Of all the lines below, output only those starting at the one with "Tap the post awards icon" and ending at the one with "The width and height of the screenshot is (145, 162).", both ends included, exactly as written.
START Exercise input
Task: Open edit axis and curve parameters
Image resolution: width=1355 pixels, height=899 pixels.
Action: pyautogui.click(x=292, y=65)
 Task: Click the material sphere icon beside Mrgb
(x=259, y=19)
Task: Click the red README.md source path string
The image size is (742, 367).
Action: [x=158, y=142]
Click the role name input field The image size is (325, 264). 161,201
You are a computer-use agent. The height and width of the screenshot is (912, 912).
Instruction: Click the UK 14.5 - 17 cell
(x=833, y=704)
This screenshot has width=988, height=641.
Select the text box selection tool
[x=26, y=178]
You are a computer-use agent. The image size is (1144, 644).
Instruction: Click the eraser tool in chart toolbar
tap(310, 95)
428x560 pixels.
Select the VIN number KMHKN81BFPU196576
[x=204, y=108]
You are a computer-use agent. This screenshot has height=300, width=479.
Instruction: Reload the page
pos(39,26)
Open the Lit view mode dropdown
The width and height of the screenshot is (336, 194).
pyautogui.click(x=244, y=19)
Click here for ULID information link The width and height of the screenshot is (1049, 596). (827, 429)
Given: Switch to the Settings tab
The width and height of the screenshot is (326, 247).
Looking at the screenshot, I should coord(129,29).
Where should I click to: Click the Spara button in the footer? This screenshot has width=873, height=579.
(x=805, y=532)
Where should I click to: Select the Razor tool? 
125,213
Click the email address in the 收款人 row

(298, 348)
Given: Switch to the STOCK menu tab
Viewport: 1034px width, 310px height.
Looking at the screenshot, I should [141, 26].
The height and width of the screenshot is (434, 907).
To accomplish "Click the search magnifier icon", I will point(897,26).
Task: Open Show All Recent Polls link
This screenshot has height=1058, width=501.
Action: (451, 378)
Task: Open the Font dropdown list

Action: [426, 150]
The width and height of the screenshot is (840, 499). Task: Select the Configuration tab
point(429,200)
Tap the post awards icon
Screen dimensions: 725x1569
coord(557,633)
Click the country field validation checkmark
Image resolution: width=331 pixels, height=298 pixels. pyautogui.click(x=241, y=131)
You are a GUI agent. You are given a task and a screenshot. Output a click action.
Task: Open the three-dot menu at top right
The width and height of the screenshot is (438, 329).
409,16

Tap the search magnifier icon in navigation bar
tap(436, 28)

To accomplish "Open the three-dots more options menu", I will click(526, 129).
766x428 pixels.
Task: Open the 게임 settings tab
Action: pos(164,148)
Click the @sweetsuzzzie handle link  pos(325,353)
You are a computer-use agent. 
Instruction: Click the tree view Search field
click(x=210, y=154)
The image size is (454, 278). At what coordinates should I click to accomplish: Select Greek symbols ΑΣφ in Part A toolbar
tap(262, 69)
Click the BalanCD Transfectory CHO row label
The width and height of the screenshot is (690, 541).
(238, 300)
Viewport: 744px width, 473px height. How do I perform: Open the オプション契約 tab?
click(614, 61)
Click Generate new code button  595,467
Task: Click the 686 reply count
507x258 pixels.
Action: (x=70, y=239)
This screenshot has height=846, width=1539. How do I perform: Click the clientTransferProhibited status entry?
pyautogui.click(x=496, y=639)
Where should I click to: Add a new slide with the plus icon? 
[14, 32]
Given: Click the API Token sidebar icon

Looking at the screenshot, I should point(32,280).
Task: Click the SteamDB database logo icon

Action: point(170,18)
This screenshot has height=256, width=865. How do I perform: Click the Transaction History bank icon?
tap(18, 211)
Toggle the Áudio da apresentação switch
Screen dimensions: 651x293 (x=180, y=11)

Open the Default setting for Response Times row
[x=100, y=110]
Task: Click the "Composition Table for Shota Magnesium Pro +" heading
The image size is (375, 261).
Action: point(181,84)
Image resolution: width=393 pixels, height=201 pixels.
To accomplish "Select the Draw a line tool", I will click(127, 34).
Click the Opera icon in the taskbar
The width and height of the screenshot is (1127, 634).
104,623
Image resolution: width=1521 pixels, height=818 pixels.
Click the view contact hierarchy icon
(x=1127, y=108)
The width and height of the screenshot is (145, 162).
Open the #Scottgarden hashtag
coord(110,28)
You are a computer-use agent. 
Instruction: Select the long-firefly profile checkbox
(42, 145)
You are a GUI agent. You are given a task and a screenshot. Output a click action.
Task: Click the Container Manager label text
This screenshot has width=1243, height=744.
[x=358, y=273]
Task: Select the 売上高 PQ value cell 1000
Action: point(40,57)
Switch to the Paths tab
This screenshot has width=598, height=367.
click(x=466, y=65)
END Exercise input
* Exercise solution *
Tap the post awards icon
Screen dimensions: 725x1569
coord(557,633)
Click the country field validation checkmark
Image resolution: width=331 pixels, height=298 pixels. pyautogui.click(x=241, y=131)
You are a GUI agent. You are given a task and a screenshot. Output a click action.
Task: Open the three-dot menu at top right
The width and height of the screenshot is (438, 329).
409,16

Tap the search magnifier icon in navigation bar
tap(436, 28)

To accomplish "Open the three-dots more options menu", I will click(526, 129).
766x428 pixels.
Task: Open the 게임 settings tab
Action: pos(164,148)
Click the @sweetsuzzzie handle link  pos(325,353)
You are a computer-use agent. 
Instruction: Click the tree view Search field
click(x=210, y=154)
The image size is (454, 278). At what coordinates should I click to accomplish: Select Greek symbols ΑΣφ in Part A toolbar
tap(262, 69)
Click the BalanCD Transfectory CHO row label
The width and height of the screenshot is (690, 541).
(238, 300)
Viewport: 744px width, 473px height. How do I perform: Open the オプション契約 tab?
click(614, 61)
Click Generate new code button  595,467
Task: Click the 686 reply count
507x258 pixels.
Action: (x=70, y=239)
This screenshot has height=846, width=1539. How do I perform: Click the clientTransferProhibited status entry?
pyautogui.click(x=496, y=639)
Where should I click to: Add a new slide with the plus icon? 
[14, 32]
Given: Click the API Token sidebar icon

Looking at the screenshot, I should point(32,280).
Task: Click the SteamDB database logo icon

Action: point(170,18)
This screenshot has height=256, width=865. How do I perform: Click the Transaction History bank icon?
tap(18, 211)
Toggle the Áudio da apresentação switch
Screen dimensions: 651x293 (x=180, y=11)

Open the Default setting for Response Times row
[x=100, y=110]
Task: Click the "Composition Table for Shota Magnesium Pro +" heading
The image size is (375, 261).
Action: point(181,84)
Image resolution: width=393 pixels, height=201 pixels.
To accomplish "Select the Draw a line tool", I will click(127, 34).
Click the Opera icon in the taskbar
The width and height of the screenshot is (1127, 634).
104,623
Image resolution: width=1521 pixels, height=818 pixels.
Click the view contact hierarchy icon
(x=1127, y=108)
The width and height of the screenshot is (145, 162).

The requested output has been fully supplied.